A team of researchers affiliated with several institutions in South Korea has found a way to introduce an enzyme into a cell using the CRISPR technique without having to use a bacterial carrier—the result, the group claims, is a possible way to bypass laws meant to outlaw genetically modified organisms (GMOs) from being used in the human food chain. In their paper published in the journal Nature, the team outlines their technique and explains why it works.
CRISPR is, of course, a means of guiding a gene editing platform to a particular place within a genome using RNA—the idea is to remove parts of a genome that are undesirable or to replace them with parts that are, to produce a plant or animal with desirable characteristics. The traditional approach is to get a protein called Cas9 working in a plant cell and then to use a bacterial agent to carry the result to a desired genome part using RNA strands. The problem with this is that sometimes bits of the bacteria DNA can end up in the final product or the Cas9 itself winding up in the genome of the final plant.
While technically speaking these problems do not prevent the resulting plant from behaving as desired, they do cause the plant to be classified as a GMO, which some people have taken exception to—so much so that laws have been passed preventing their use in consumer food products. In this new work, the team has developed a modified CRISPR technique that does not rely on bacterial agents and in fact do not require gene shuttling at all. Instead, they have found a way to assemble Cas9 with RNA outside of a plant and then use solvents to get them inside and to the genome they are meant to modify. The result is a plant that does not get any new DNA. And that, the team suggests, may be enough to keep foods that are grown using the technique from being banned under GMO laws.

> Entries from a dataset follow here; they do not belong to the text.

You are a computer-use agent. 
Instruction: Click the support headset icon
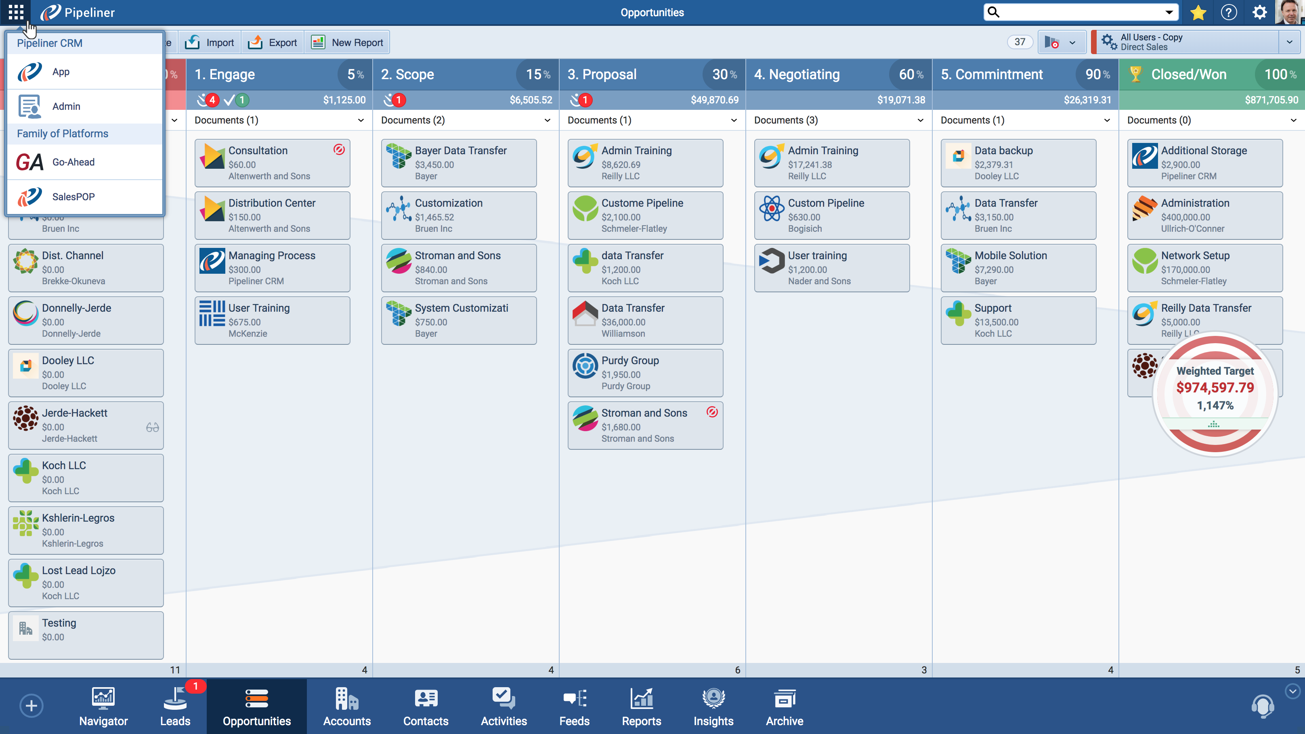click(1262, 706)
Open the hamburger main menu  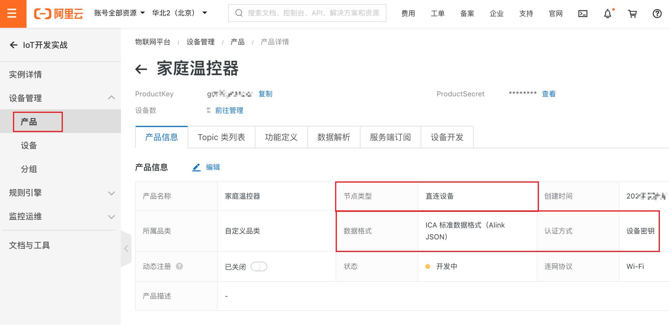[x=12, y=13]
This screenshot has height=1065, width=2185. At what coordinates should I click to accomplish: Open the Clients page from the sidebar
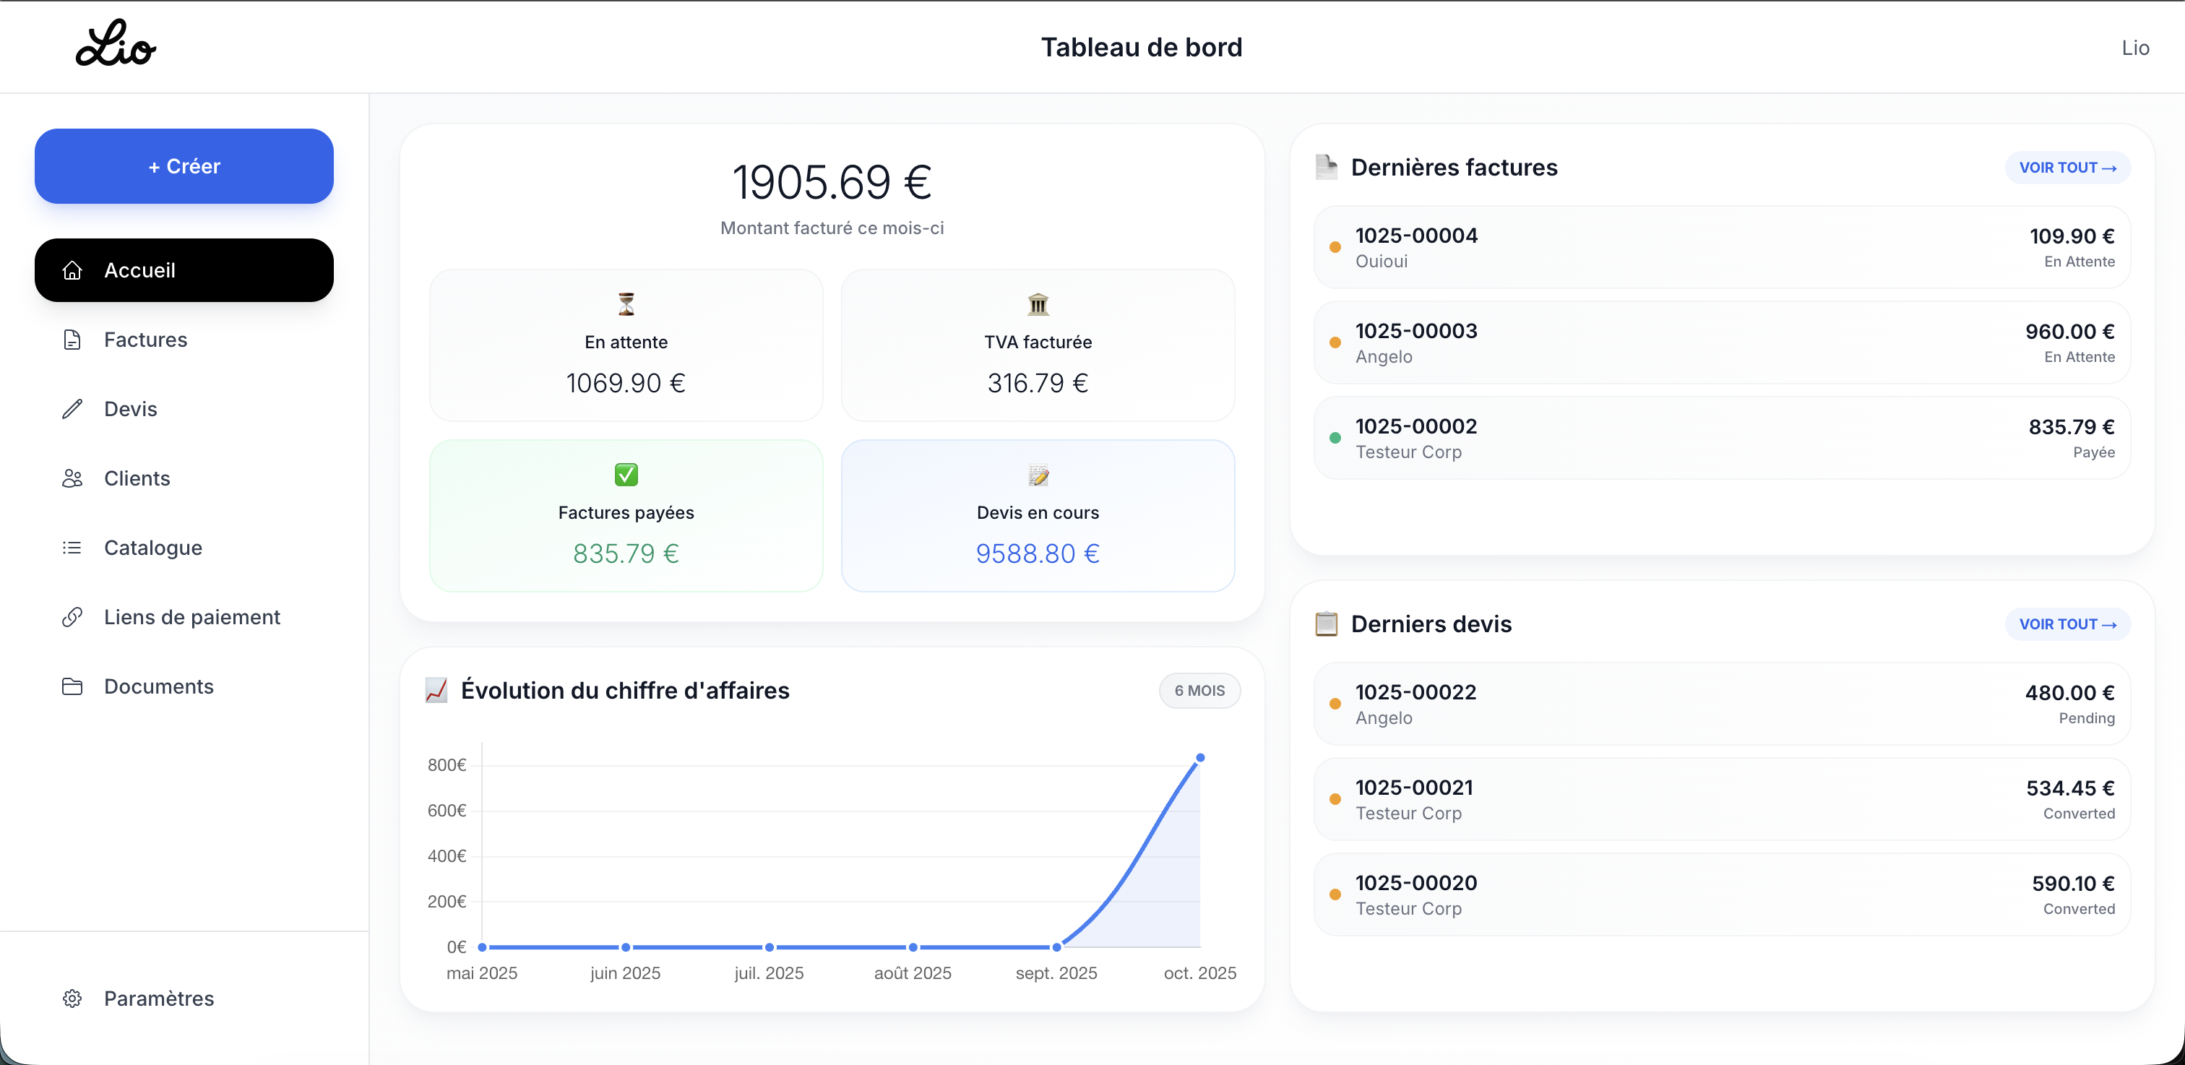pyautogui.click(x=137, y=478)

It is not clear at this time if this new technique or others like it that do not involve the transfer of DNA in developing new plants, will still have their result be deemed as GMOs or not—that will be up to public perception and legislators reacting to them.
Editing plant genomes without introducing foreign DNA into cells may alleviate regulatory concerns related to genetically modified plants. We transfected preassembled complexes of purified Cas9 protein and guide RNA into plant protoplasts of Arabidopsis thaliana, tobacco, lettuce and rice and achieved targeted mutagenesis in regenerated plants at frequencies of up to 46%. The targeted sites contained germline-transmissible small insertions or deletions that are indistinguishable from naturally occurring genetic variation.